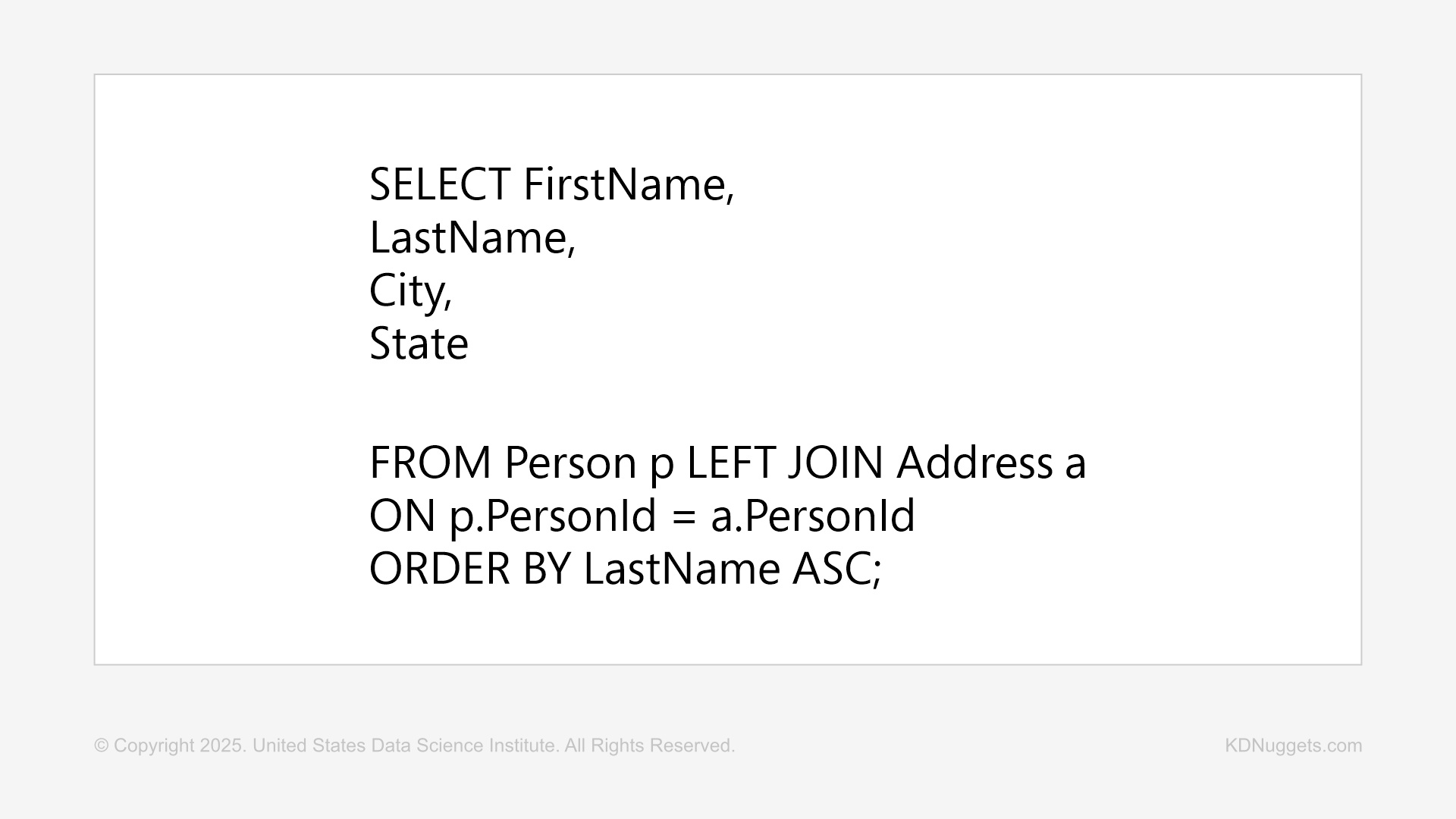The image size is (1456, 819).
Task: Click the copyright 2025 footer notice
Action: 414,746
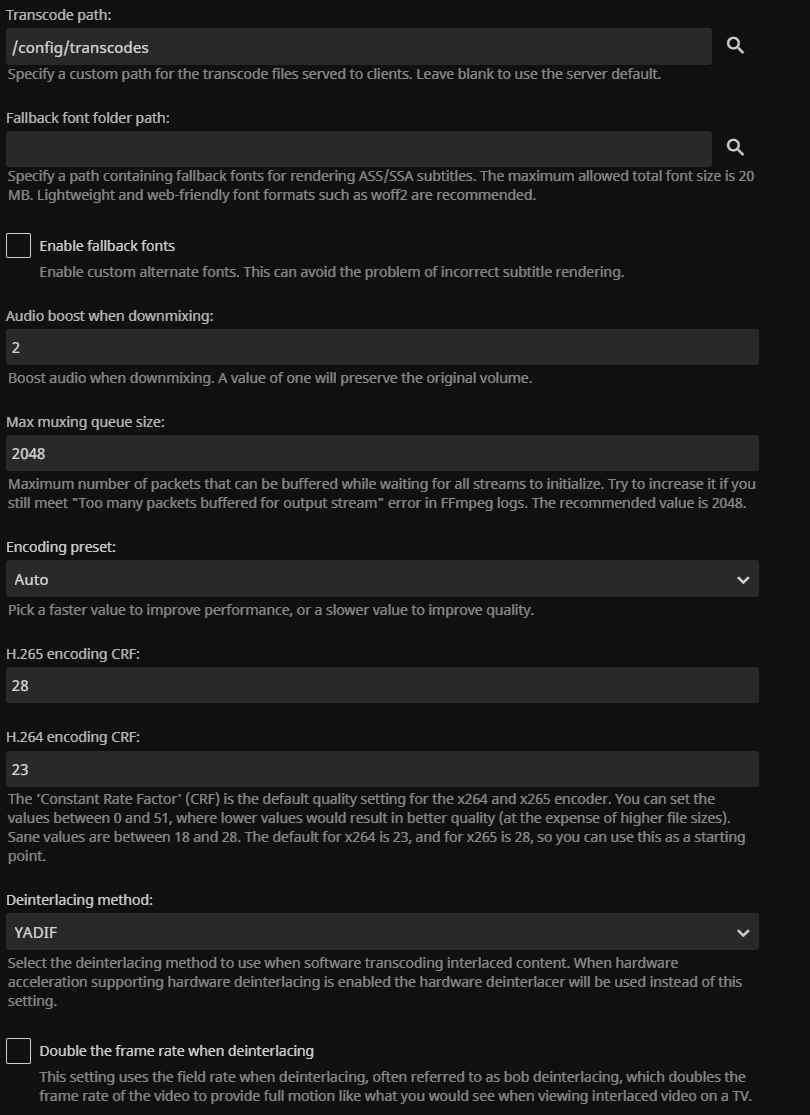The image size is (810, 1115).
Task: Click the Max muxing queue size field
Action: pyautogui.click(x=382, y=453)
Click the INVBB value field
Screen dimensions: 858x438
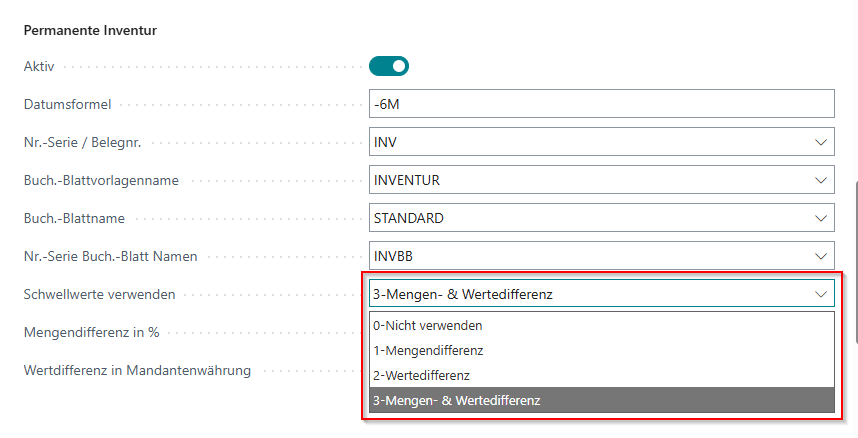point(590,256)
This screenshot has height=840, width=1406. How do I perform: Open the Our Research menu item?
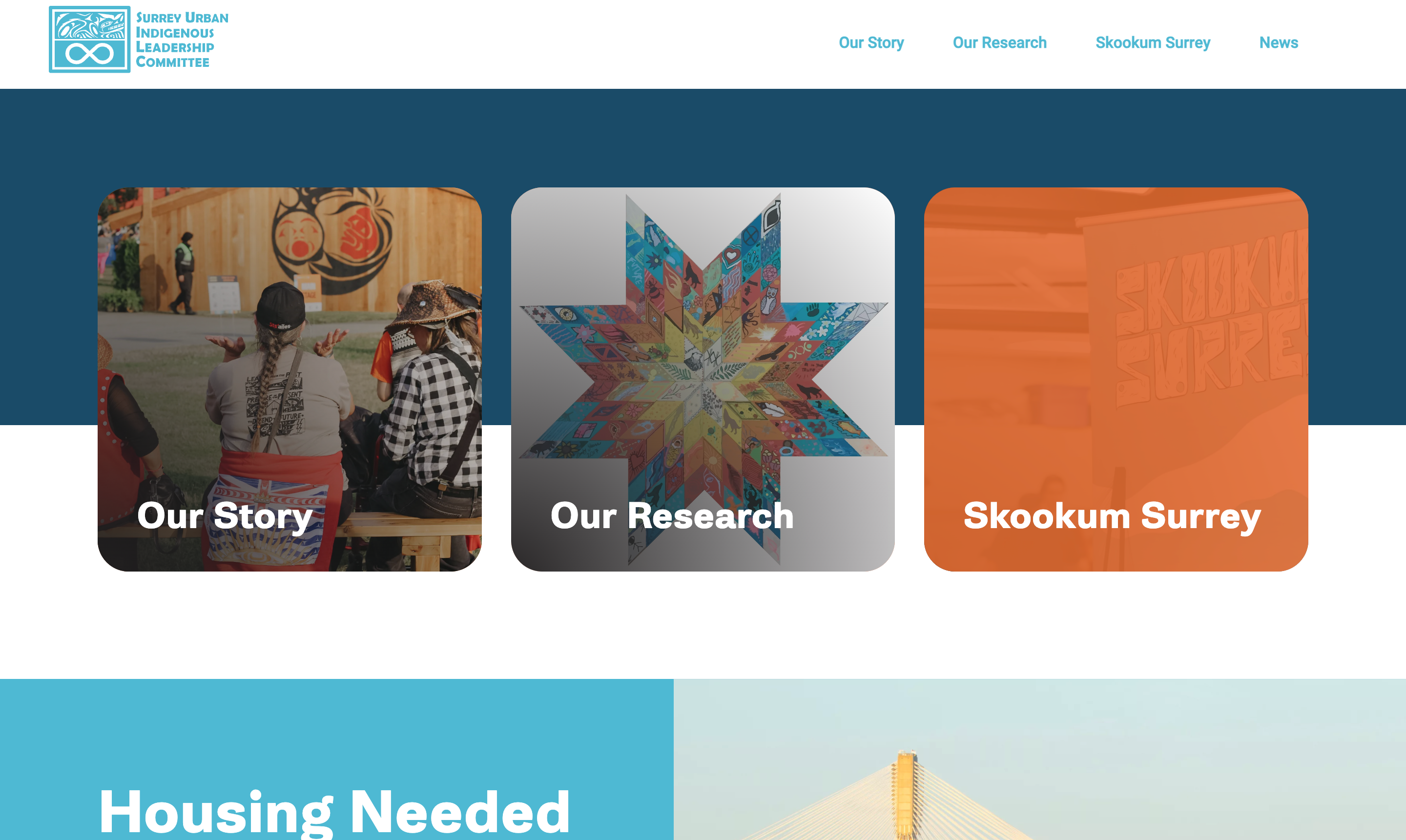1000,42
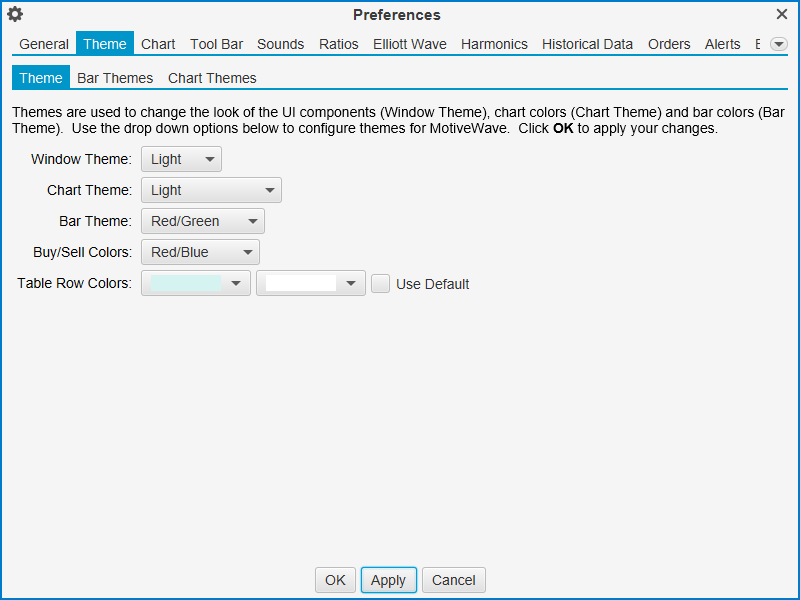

What to do:
Please swap "menu item" for "menu link" throughout the listing above and write the listing out again with nothing else changed. Leave the pictures out.

Reply:
The image size is (1456, 819).
Task: Click the copyright 2025 footer notice
Action: 414,746
The image size is (810, 1115).
Task: Click the Max muxing queue size field
Action: pyautogui.click(x=382, y=453)
Click the INVBB value field
Screen dimensions: 858x438
point(590,256)
This screenshot has height=840, width=1406. How do I perform: Open the Our Research menu link?
1000,42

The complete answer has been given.